--- BEGIN Selected text ---
John McAfee needs little introduction.

The cyber-security pioneer and crypto-advocate has become one of the biggest names in the space and to many outside the blockchain industry he is the first crypto-personality they come across.

Aside from his enormous crypto-Twitter presence, Team McAfee has several crypto and blockchain projects of its own including the recently released Bitfi Wallet – billed as the first truly un-hackable cryptocurrency hardware wallet.

With a $250,000 reward offered for anyone who can successfully hack the wallet, the release has provoked quite a controversy in recent weeks after claims (and counter-claims) that people have in fact managed to do just that.

I caught up with the man himself to find out whether the wallet really has been “hacked,” how it works, and his broader views on the space – from Trump and the political climate, to bitcoin scalability and the long-term future of the industry.

Avi Rosten: Let’s talk about the Bitfi wallet – has someone hacked it? How would you summarise your response to that?

John McAfee: No one has hacked it, people say I have gained root access to it – but so what? With that root access what can you do? Absolutely nothing.

Everyone knows what hacking means – if somebody hacks your wallet you take your money…what is the purpose of hacking? You hack something to either modify or change their data so it becomes unusable…or if it’s a wallet you hack it to get the money – this is what hacking is and that’s how we’re defining it: If someone hacks your wallet they take your money – so I’m saying that’s not possible.

Gaining root access? That’s not hacking that’s child’s play. We have a bounty – we’ll send you the wallet with bitcoins on it if you can get those bitcoins we’ll give you a quarter of a million of dollars…these “security researchers” who say they have hacked it – they don’t have the money…

It has not been hacked and it cannot be hacked…I have always said nothing is un-hackable. I also said however, that when blockchain came around that this is going to change the world in ways that we will never expect.

So what we have done is the very simplest of all things – it doesn’t take much, we have a device that will take a pass phrase – one you assign up to 30 characters…something that only I might know that I can’t possibly forget. The wallet simply takes that and creates seed keys unique to that phrase…it doesn’t store those seed keys anyway…it creates the seed keys, accesses the wallet and that’s it… unlike other wallets, at no point during this process is anything stored anywhere, except on the blockchain.

AR: What happens if you forget your phrase?

JM: Well then you’ve lost it…which is why you choose something you can’t forget, your social security number plus whatever, there are things you simply cannot forget….your first kiss, your marriage location. If you want to write down your phrase then do so, but then suddenly you’ve lost all your security…you can do it if that’s what you want – it’s still way more secure than a device which has memory that contains the information…

AR: Moving on to some more political territory, I recently read (and signed) your Declaration of Currency Independence: in the current political climate – do you think the Trump administration is helping or hindering cryptocurrency and crypto-adoption?
--- END Selected text ---
--- BEGIN Dataset excerpts ---
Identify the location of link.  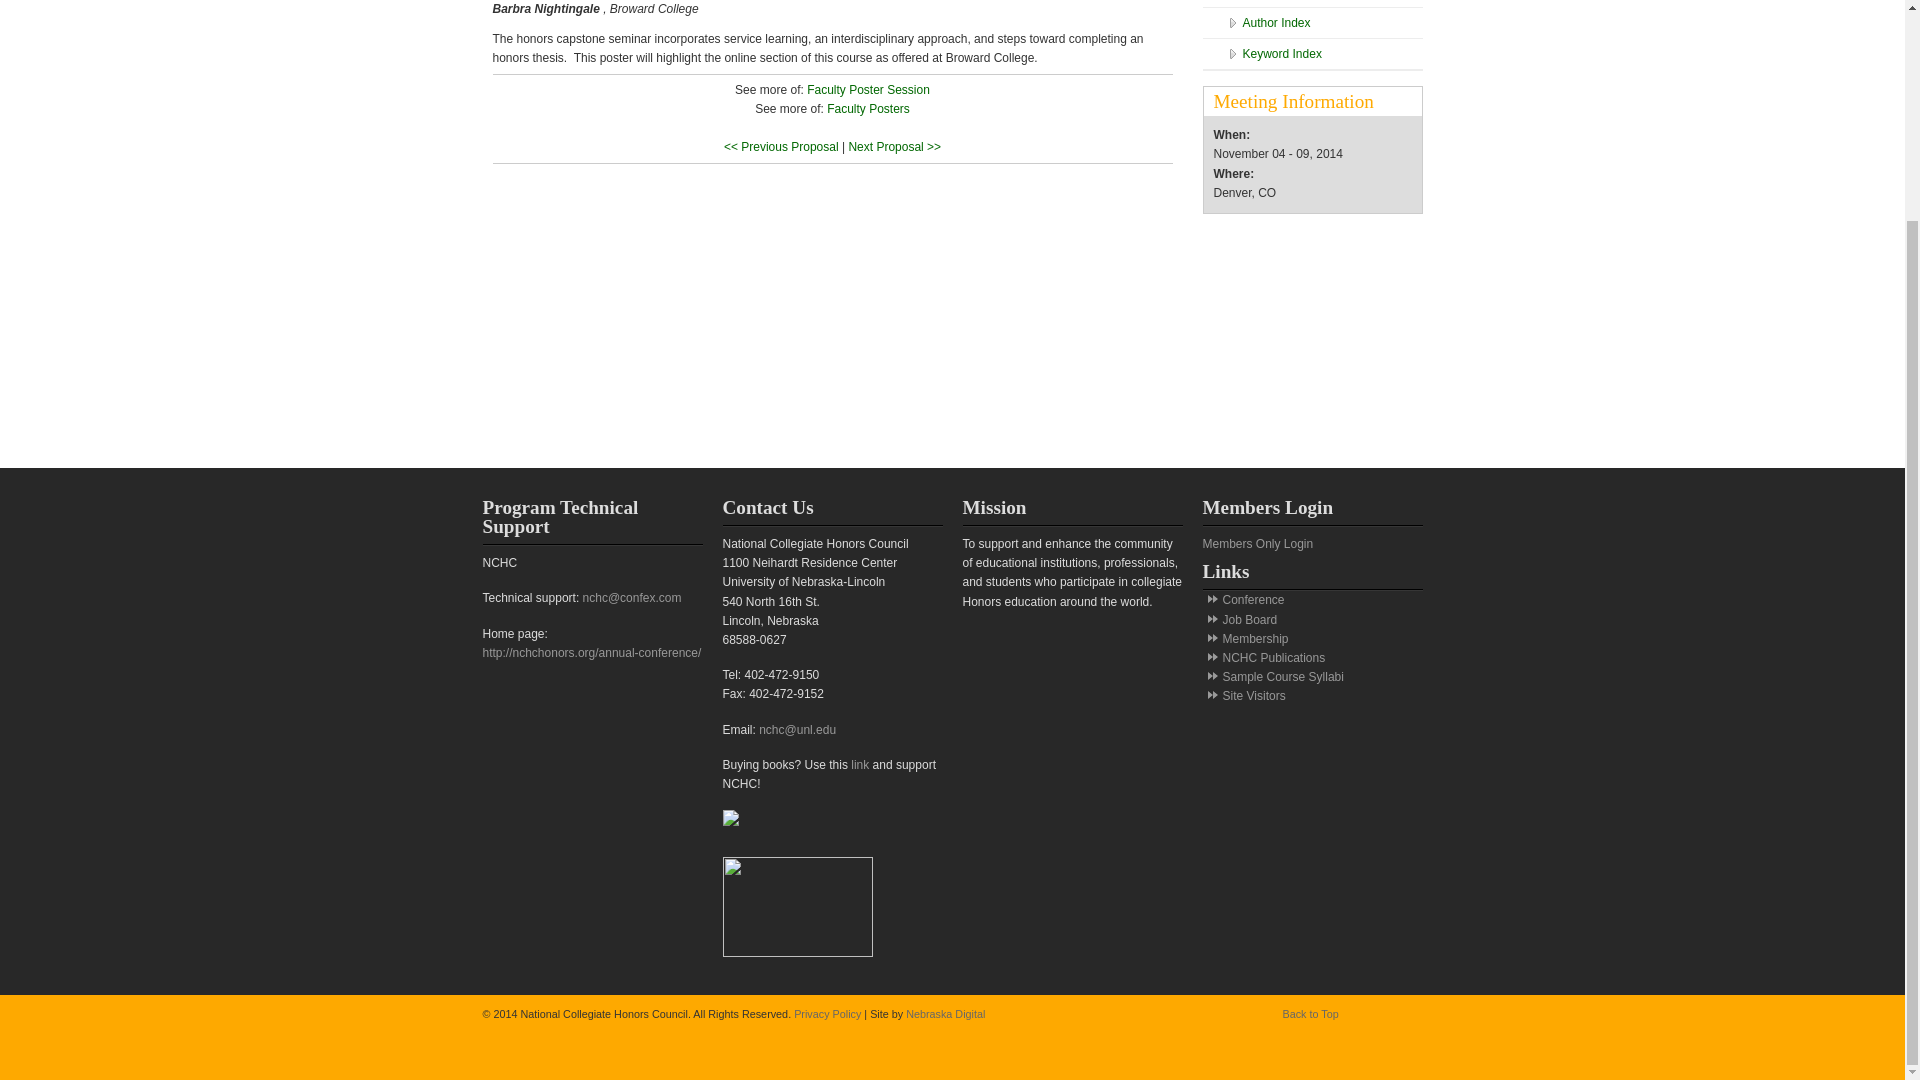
--- END Dataset excerpts ---
--- BEGIN Dataset excerpts ---
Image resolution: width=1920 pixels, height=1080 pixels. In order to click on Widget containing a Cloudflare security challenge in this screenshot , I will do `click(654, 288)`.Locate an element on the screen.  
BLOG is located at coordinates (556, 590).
--- END Dataset excerpts ---
_Exercise tasks_
A - Summarize the McAfee interview in two sentences.
B - Resume the McAfee interview from the point where it stops.
The rows serve no purpose here.

_Task-by-task results_
A - John McAfee denies that the Bitfi wallet, backed by a $250,000 bounty, has been hacked, arguing that gaining root access is not hacking because no one has taken the bitcoins on it. He explains that the wallet turns a passphrase of up to 30 characters into seed keys without storing anything except on the blockchain, so a forgotten phrase means the funds are lost.

B -
JM: I think it’s helping way more than any democratic administration would help. The unique thing about Trump is that he does not seem to be controlled by anybody – he does not seem to have any strings attached to him like every other president has. Every other president has been controlled by either the Democratic party or the Republican party or by their major donors…Trump just is Trump…His tweeting for example – he doesn’t ask anybody what to tweet – he just tweets. That’s his uniqueness. So, I think that anybody who’s independent of power structures who is bright – and you don’t get to be as rich as trump by being stupid – who has sufficient courage to be himself, that’s good…that’s something that we need…

AR: And in that respect do you think he’d be pro-crypto?

JM: I think he will. I don’t think he’s dug into it yet…but eventually he will. Crypto is growing whether we like it or not…it’s out of the box, we can’t put it back in…as it grows it will become more and more prevalent and he will take it in and do the right thing.

AR: When/will there be a day we start to measure things in non-fiat?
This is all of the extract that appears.